Crispy Baked or Fried Chicken Wings
Our Accounting Manager Sheva Stephens spent years developing this perfect at-home recipe for chicken wings…crispy skin, full of flavor, and a pair of perfect sauces to match! This recipe is easily scalable, to feed a few or a crowd.
Ingredients
For the Brine
- 8 Tbsp Kosher salt
- 2 quarts (8 cups) water
For the Wings
- 1 package Chicken wings 8-10 wings
- 2 tsp Baking soda
- 1 tsp Onion powder
- 1 tsp Garlic powder
- ½ tsp Cayenne pepper optional
- 2 tsp of your favorite dry BBQ rub, dry mustard rub, lemon pepper or lime pepper
Buffalo Sauce
- 1 Tbsp Butter, melted
- ¼ tsp Cayenne pepper
- ¼ tsp Freshly ground black pepper
- ¼ tsp Kosher salt
- ¼ cup Hot pepper sauce (such as Frank's)
Ginger-Soy Glaze
- 1 2-inch piece Ginger, peeled and grated
- 3 cloves Garlic, minced
- ¼ cup Honey
- 2 Tbsp Soy sauce
Instructions
- Separate wing joints: Locate the joints between the drumette, the flat, and the wing tip.

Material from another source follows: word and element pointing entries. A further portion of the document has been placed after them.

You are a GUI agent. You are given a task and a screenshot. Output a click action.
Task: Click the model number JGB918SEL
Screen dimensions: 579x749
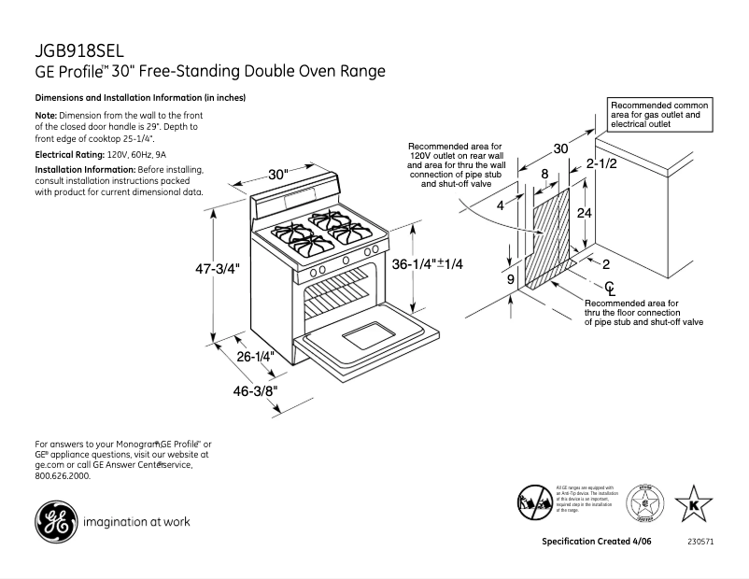click(x=78, y=51)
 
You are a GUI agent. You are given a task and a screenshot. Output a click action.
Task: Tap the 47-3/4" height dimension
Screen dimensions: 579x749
click(x=218, y=268)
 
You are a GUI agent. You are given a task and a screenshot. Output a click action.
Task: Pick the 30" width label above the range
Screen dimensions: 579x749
click(x=278, y=175)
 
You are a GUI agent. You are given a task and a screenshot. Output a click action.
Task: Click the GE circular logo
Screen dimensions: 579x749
click(x=54, y=521)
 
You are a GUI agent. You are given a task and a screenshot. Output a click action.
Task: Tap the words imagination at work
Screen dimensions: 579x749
click(x=136, y=522)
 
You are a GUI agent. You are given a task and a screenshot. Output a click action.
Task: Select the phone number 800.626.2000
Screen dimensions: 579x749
click(x=63, y=475)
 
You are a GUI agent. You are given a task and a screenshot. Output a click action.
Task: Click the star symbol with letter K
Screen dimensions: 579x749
click(x=693, y=504)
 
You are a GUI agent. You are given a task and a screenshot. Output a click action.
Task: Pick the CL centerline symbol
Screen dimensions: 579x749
click(x=609, y=288)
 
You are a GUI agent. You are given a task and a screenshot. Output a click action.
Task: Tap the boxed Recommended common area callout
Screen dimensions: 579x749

Using a sharp knife, slice through these joints on each wing. Reserve the wing tips for making chicken stock, and place the drumettes and flats in a large container for brining.
- Combine 2 quarts water and 8 Tbsp kosher salt, ensuring the salt is completely dissolved. Add this brine to the wings, ensuring they are completely submerged. If you need additional brine, use a ratio of 4 Tbsp kosher salt to 4 cups (1 quart) water. Cover and refrigerate for 2-5 hours.
- Drain wings, discarding brine. A few at a time, dry wings thoroughly with paper towels. The final crispness of the skin will depend on how dry the wings are, so make sure to dry them thoroughly. Place wings in a large bowl after drying.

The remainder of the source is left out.